→ WHAT TO PRODUCE
Render the listing from its first line through the line containing "click(x=79, y=166)" as a Markdown table with the columns Row and Entry, numbering each row and skipping blank lines.

→ RECORD SET
# # #
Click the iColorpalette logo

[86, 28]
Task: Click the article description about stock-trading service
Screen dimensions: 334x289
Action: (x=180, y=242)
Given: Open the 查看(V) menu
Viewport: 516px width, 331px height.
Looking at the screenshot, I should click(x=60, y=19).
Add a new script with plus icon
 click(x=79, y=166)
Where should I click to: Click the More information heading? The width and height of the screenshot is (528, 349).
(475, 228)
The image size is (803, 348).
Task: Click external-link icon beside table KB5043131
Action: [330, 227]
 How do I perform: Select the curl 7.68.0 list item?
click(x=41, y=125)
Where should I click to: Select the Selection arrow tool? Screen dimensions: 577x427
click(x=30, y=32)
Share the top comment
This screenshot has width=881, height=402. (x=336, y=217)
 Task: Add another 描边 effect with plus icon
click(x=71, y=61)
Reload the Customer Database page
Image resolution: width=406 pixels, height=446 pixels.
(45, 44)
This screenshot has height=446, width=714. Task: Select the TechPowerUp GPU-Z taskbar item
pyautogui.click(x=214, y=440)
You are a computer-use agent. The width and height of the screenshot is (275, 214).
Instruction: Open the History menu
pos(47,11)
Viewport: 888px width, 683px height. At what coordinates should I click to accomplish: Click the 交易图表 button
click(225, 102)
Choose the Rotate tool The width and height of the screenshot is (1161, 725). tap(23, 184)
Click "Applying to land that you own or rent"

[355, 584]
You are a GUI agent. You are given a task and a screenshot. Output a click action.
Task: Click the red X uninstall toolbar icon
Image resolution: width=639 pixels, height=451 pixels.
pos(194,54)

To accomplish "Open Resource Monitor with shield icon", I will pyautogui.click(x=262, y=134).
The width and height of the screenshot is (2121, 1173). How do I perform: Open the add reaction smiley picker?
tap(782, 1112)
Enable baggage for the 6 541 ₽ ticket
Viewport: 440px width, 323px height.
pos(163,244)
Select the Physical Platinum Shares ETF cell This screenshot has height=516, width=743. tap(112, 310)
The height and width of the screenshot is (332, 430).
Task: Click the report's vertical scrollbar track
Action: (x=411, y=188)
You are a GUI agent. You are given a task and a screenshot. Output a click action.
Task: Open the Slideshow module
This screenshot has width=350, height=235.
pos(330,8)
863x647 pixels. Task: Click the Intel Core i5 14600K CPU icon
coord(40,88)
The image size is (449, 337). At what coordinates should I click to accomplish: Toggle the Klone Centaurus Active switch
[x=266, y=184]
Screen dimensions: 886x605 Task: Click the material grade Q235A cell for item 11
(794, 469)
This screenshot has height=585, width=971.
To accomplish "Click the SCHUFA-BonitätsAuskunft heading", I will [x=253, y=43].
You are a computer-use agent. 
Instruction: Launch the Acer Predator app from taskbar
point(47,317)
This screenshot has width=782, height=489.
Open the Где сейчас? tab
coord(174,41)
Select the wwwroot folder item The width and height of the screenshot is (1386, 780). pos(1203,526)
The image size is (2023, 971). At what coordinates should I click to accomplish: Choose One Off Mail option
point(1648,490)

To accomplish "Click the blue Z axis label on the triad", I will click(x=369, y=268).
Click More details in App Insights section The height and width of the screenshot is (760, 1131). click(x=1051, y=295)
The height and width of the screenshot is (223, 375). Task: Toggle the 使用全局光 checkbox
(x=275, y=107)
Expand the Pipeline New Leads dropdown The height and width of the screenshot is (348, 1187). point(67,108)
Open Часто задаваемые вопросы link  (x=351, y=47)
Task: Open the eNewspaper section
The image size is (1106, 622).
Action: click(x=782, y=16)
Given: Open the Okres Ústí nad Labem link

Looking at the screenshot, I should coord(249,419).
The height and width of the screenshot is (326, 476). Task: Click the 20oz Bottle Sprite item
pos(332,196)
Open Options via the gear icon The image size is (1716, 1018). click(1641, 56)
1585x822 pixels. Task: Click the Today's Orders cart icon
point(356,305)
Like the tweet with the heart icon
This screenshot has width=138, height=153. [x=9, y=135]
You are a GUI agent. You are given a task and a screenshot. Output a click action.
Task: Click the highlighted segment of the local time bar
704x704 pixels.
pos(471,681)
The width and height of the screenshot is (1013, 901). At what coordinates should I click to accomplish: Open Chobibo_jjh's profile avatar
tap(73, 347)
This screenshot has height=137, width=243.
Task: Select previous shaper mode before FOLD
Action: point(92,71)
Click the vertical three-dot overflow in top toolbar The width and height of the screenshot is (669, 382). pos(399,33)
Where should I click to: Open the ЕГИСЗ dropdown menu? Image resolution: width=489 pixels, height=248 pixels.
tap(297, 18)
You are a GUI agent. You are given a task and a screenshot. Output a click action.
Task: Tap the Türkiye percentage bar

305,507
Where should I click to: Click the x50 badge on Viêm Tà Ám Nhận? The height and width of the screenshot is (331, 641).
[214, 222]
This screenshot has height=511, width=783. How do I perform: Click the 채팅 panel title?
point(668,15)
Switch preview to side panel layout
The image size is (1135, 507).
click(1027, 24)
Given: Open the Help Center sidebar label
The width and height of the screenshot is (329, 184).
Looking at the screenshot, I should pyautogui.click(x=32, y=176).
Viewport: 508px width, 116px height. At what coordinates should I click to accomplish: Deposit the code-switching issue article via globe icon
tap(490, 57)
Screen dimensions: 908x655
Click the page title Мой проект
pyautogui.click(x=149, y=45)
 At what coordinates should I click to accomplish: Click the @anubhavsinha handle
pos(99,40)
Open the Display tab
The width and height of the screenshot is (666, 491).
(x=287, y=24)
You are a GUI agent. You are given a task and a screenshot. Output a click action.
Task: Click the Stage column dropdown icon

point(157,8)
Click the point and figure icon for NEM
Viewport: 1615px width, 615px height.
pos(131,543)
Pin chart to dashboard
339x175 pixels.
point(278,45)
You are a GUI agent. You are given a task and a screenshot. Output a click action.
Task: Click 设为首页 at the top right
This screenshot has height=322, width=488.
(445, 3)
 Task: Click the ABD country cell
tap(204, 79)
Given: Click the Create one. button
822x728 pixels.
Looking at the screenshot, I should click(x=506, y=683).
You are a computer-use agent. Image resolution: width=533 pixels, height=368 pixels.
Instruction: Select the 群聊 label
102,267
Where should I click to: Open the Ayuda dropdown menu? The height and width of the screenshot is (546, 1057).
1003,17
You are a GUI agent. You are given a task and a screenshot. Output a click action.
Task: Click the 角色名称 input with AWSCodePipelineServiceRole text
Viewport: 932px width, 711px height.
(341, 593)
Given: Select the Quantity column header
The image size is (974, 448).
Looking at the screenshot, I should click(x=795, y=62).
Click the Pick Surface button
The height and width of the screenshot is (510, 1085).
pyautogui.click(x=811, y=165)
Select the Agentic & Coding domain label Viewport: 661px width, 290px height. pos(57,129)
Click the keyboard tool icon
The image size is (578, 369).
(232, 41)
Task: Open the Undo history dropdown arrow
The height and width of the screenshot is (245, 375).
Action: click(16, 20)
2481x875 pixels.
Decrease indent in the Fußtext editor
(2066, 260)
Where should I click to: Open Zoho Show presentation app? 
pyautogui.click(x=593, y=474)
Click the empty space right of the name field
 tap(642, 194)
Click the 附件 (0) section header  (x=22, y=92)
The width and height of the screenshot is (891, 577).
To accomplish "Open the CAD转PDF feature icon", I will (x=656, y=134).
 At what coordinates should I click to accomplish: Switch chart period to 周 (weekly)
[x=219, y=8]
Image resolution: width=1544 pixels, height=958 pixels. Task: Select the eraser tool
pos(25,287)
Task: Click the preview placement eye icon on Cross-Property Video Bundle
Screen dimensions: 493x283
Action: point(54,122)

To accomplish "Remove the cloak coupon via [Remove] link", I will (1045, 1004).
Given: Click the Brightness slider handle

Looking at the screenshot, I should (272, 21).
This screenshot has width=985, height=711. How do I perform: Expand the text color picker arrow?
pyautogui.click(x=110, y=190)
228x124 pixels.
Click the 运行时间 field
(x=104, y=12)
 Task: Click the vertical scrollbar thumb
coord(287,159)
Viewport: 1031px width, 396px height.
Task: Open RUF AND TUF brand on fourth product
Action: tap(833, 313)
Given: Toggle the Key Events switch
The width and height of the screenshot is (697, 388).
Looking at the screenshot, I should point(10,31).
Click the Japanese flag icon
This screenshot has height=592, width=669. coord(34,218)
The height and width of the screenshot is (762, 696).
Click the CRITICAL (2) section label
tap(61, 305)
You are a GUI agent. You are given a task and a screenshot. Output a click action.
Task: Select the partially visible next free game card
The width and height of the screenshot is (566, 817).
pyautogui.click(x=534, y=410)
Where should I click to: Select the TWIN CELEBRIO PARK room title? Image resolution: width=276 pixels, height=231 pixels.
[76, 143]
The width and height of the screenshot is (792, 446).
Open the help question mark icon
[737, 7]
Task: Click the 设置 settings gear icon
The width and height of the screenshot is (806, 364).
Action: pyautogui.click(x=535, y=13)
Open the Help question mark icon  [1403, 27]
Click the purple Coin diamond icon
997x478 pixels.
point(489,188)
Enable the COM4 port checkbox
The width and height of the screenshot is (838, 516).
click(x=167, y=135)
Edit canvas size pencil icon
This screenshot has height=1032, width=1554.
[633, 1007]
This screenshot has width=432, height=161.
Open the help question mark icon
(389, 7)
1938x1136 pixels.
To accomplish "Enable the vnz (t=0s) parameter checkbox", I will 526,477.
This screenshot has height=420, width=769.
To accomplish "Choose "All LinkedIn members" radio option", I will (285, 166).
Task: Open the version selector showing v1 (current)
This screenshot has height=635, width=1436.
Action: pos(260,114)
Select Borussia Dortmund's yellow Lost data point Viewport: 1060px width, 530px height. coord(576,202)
# # #
→ SOLUTION
| Row | Entry |
|---|---|
| 1 | Click the iColorpalette logo |
| 2 | [86, 28] |
| 3 | Task: Click the article description about stock-trading service |
| 4 | Screen dimensions: 334x289 |
| 5 | Action: (x=180, y=242) |
| 6 | Given: Open the 查看(V) menu |
| 7 | Viewport: 516px width, 331px height. |
| 8 | Looking at the screenshot, I should click(x=60, y=19). |
| 9 | Add a new script with plus icon |
| 10 |  click(x=79, y=166) |